Just ask Lahaina how impactful these DEWs are
Raytheon built a 20million dollar lazer system to shoot down 2k dollar drones. "Winning!"
This is a very interesting topic and I enjoy your commentary but the sponsorship from Raytheon really muddied the waters in my opinion. I appreciate the transparency at least but it's hard to believe your analysis is objective with war profiters pay for your content. Raytheon isn't trying to sell these weapons to us, so we have to wonder what their motivation is in sponsoring this content. I'm not trying to be accusatory and I do understand that you need sponsors to continue your operation but I think you should consider how certain sponsors might hurt your credibility going forward.
They simply can afford it and if you're a fan of cappie why cant they?? American UA-camrs need support too because you bet americas enemies are doing much worse with theirs
US government as it stand are still using ambiguous and generalize language in their budget proposal still....PS...US Navy could use a military jet that can fly better than Mach 2....and can carry a duel laser/rail gun weapon system.
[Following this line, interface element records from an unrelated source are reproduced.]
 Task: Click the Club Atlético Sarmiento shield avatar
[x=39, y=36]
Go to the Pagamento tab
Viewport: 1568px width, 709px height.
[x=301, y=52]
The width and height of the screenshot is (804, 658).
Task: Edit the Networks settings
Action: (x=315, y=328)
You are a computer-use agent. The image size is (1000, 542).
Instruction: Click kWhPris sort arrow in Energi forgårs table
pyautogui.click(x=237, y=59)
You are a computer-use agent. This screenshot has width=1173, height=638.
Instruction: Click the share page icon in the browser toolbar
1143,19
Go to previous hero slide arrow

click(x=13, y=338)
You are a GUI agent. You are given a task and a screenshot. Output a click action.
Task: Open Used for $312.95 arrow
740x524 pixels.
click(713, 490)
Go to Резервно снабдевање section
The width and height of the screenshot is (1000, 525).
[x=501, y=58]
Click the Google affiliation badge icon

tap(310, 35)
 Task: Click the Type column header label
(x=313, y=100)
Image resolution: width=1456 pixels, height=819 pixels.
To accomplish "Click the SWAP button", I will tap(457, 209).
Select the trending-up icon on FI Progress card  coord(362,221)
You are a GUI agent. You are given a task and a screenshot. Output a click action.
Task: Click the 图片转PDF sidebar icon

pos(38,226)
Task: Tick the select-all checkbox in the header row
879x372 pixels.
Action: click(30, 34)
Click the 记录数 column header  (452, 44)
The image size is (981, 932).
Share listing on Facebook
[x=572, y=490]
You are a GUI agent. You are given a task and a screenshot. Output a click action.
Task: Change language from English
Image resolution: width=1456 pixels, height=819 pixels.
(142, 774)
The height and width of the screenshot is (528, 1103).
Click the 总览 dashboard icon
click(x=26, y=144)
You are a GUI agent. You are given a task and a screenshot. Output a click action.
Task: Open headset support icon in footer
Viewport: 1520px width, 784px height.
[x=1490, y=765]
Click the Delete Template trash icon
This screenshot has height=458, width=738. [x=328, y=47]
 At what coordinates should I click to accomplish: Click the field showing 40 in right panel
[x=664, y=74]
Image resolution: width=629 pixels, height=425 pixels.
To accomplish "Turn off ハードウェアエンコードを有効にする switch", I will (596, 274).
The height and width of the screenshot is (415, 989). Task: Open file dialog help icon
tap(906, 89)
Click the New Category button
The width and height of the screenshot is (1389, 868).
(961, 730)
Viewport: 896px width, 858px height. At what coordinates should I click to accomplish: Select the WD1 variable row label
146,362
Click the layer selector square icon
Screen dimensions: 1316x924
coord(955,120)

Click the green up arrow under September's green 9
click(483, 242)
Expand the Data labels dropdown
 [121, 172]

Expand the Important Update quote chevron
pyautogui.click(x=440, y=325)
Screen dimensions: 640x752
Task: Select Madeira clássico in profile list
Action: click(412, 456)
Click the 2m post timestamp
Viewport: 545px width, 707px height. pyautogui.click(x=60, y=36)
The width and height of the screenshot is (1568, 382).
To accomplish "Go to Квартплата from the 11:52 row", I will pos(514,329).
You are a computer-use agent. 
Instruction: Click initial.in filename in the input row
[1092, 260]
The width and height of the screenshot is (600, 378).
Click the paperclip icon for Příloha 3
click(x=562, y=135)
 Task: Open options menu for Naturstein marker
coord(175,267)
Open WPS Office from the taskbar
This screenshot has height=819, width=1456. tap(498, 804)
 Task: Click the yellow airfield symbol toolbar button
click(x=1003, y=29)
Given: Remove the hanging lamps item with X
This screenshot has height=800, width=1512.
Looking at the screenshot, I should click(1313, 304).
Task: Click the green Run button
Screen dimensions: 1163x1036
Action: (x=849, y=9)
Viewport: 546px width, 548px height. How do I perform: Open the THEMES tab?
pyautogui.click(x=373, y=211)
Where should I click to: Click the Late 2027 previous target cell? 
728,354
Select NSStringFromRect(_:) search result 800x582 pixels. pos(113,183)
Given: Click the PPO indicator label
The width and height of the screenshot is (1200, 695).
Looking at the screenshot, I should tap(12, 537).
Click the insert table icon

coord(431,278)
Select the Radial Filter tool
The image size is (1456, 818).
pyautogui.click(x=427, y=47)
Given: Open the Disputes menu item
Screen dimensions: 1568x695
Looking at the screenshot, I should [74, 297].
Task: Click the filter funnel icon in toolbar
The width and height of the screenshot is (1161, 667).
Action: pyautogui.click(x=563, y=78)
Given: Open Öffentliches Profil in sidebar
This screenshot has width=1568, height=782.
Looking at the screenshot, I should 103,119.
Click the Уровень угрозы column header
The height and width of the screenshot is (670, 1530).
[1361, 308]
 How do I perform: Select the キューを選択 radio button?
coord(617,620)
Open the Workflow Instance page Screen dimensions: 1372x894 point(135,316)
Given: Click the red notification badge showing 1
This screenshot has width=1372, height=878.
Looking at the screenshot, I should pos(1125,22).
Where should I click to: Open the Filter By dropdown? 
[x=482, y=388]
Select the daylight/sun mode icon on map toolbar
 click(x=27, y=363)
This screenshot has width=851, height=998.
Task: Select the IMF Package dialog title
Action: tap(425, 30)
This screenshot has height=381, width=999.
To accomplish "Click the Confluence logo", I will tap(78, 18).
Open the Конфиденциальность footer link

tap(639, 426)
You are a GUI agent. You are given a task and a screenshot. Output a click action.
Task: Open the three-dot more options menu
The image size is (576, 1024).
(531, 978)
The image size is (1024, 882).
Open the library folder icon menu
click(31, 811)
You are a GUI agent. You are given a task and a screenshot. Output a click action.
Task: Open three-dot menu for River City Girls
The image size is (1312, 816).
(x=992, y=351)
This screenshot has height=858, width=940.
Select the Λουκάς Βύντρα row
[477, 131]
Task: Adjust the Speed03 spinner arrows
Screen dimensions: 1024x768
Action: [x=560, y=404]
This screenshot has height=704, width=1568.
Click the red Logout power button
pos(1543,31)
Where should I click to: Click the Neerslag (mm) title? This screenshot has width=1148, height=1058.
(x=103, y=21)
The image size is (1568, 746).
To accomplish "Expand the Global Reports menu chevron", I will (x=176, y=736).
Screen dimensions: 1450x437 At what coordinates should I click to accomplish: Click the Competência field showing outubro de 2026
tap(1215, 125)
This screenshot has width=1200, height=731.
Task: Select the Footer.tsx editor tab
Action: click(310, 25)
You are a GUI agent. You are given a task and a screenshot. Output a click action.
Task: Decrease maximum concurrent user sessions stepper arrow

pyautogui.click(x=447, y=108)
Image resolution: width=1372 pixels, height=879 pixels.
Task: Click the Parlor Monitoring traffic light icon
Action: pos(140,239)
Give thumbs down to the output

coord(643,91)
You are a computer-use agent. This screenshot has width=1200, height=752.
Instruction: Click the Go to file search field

In your layered defense graphic - you're missing the Cost per Kill. And maybe the Gross Vehicle & Payload Weight. Those two factors are the interesting ones to determine position and coverage within the layered defense.
When we ask if it’s been used on Maui “energy weapons don’t exist”
wow so much info on here ! thankss for this awesome vid
Cappy, big fan of the channel and this is interesting content as always, but please, no more Raytheon commercials. I come looking for relatively unbiased content, which you’ve always given in the past.
Please remember: If there are "Directed Energy Weapons" that fire from land to space, then there can also be those that fire from space to land.
Yes, MTG invented them.
Hammer of dawn for everyone
just a correction. carbon fiber is incredibly heat tolerant. they use them for racing brakes in formula 1, indy and nascar. The issue isnt the carbon fiber its the carbon matrix and the epoxy used to bond the layers.
Wrong
@@georgehilario3544 ... ok.
There quite a few different ways to build carbon fiber that is heat resistant… and a few that aren’t, I’m sure most of the comments you will receive are from the people whose experience is in the kinds that aren’t
@@Matt-yg8ub if at all.
Partner with Raytheon or not, energy is THE solve-so-many-problems tech. Lasers are the defense application of that energy.
Excellent video. Well done.
Maui = DEW
Who knew G.I. Joe was prophetic.
They just hit Maui
The future of war is terrifying, yet war always has been terrifying
Gotta be a pretty cool feeling to say "my partner Raytheon". Hell of a partner/sponsor.
They can burn cities like paradise santa rosa maui and canada as well with them. Amazing only recent fires can melt steel brick concrete and Porcelain. Not a brick left yet the trees are left untouched.
Actually the trees are burned from the inside out
Maui
Hawaii fires?? Rebuild with smart cities.
I seriously don't get conspiracy theroist. If the government wanted to rebuild the city of Maui into a smart city then why use a expensive wepon (assuming it exist) do it and risking giving away there secrets. Can't do it do normally.
And again currently laser aren't that powerful to do such damage and if you believe the government somehow have somehave some futuristic tech do so then why bother working in the shadows and rule with a iron fist.